Der bereits in den 80er Jahren als Film umgesetzte Stoff von George R.R. Martins Science-Fiction Storys Nightflyers schafft es erneut auf den Bildschirm. Dies in Form einer von SyFy umgesetzten Serie, welche in Deutschland in naher Zukunft auf Netflix laufen soll.

Lest in unserer Nightflyers Kritik, ob sich ein Blick lohnt oder ihr die Schotten eures Raumschiffs lieber verschlossen halten solltet.

 

Nightflyers Handlung:

Die Serie startet mit einem Flash Forward, was dem Zuschauer allerings erst später klar wird. Wir sehen Dr. Agatha Matheson, eine (oder vermutlich die letzte) Überlebende eines Ereignisses auf dem Raumschiff ‚Nightflyer‘, die von ihrem Kollegen Rowan mit einer Axt gejagt wird. Gerade so schafft sie es, eine Warnung ins All zu schicken mit dem Inhalt, die ‚Nightflyer‘ weder jemals wieder zu betreten, noch sie zur Erde zurück zu bringen. Da ihre Situation auswegslos scheint nimmt sie sich anschließend selbst das Leben, indem sie sich mit einer Säge den Hals aufschneidet.

Es folgt ein Zeitsprung in die Vergangenheit. Wir sehen die Erde im Jahr 2092 / 2093, welche durch den Einfluss der Menschen ihre Ressourcen erschöpft hat.

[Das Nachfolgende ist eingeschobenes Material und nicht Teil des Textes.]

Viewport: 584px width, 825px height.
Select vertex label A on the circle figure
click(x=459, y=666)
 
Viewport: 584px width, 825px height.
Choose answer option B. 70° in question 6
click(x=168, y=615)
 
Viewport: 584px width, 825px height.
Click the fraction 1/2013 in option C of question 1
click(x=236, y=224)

Ein großer Teil des Planeten ist mittlerweile von Wasser bedeckt und der letzte Ausweg scheint es zu sein ein Raumschiff auszusenden um mit den außerirdischen Lebensformen „Volcryn“ Kontakt aufnehmen. Deren Anwesenheit ist der Menschheit wohl schon eine Zeit bekannt, allerdings haben die Aliens bisher auf keinen einzigen Kommunikationsversuch der Menschen reagiert. Um dies zu ändern wird ein Team an Bord der ‚Nightflyer‘ entsandt, welches unter anderem auch den in Gefangenschaft lebenden Telepathen Thale beinhaltet. Da in der Nähe der Außerirdischen ähnliche Energieströme gemessen wurden wie bei Telepathen, erhofft sich die Mannschaft über Thale eine Verbindung herstellen zu können.

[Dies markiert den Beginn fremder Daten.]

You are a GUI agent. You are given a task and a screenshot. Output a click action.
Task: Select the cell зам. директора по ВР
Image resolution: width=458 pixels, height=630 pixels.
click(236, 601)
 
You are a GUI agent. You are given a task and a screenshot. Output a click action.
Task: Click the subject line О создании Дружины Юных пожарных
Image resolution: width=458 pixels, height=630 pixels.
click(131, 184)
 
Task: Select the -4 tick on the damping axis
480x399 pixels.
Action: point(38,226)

Die Telepathen, in der Serie ‚L-1‘ genannt werden, scheinen allerdings nicht sonderlich gut beim Rest der Menschheit anzukommen. Durch ihre übermenschlichen Kräfte fürchten sich viele Menschen vor ihnen und ihren Fähigkeiten. So auch die Crew der ‚Nightflyer‘, welcher die Anwesenheit des L-1 vorerst verschwiegen bleibt. Als dieser innerhalb des Schiffs transportiert werden muss kommt es zu den ersten Auseinandersetzungen, bei denen Thale auch einen kleinen Teil seiner Kräfte präsentiert.

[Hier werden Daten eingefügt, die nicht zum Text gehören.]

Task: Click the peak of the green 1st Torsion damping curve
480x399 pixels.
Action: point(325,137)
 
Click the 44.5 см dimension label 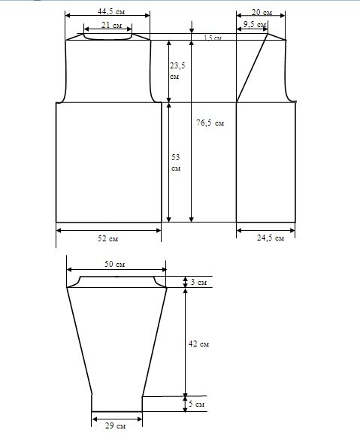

Unterdessen lernen wir diverse Charaktere kennen wie den Astrophysiker Karl D’Branin, welcher bislang als Hauptcharakter der Serie präsentiert wird. Was dies allerdings in einer auf Geschichten von George R.R. Martin basierenden Serie bedeuten kann, dürfte jedem klar sein. Darüber hinaus machen wir Bekanntschaft mit der genetisch für Weltraumreisen modifizierte Melantha, der Psychologin Dr. Matheson welche Thale betreut (und in der aller ersten Szene die Nachricht ins All geschickt hatte), der Schiffstechnikerin Lommie, welche über einen Neuro-Port mit dem Schiff kommuniziert sowie dem dubiosen Captain des Schiffs Roy Eris, welcher bislang nur in Form eines Hologramms auftritt und seine Crew scheinbar gerne durch überall angebrachte Kameras beobachtet, wie wir es schon von der KI ‚HAL 9000‘ aus ‚2001: A Space Odyssey‘ kennen. Zudem sehen wir den etwas seltsamen aber keineswegs mordlustigen Xenobiologe Rowan, welcher bereits in der Anfangsszene als Mörder zu sehen war. Es bleibt also zu vermuten, welche Handlungen Rowan später zu seinem Amoklauf verleiten, oder ob er nicht gar telepathisch fremdgesteuert wird.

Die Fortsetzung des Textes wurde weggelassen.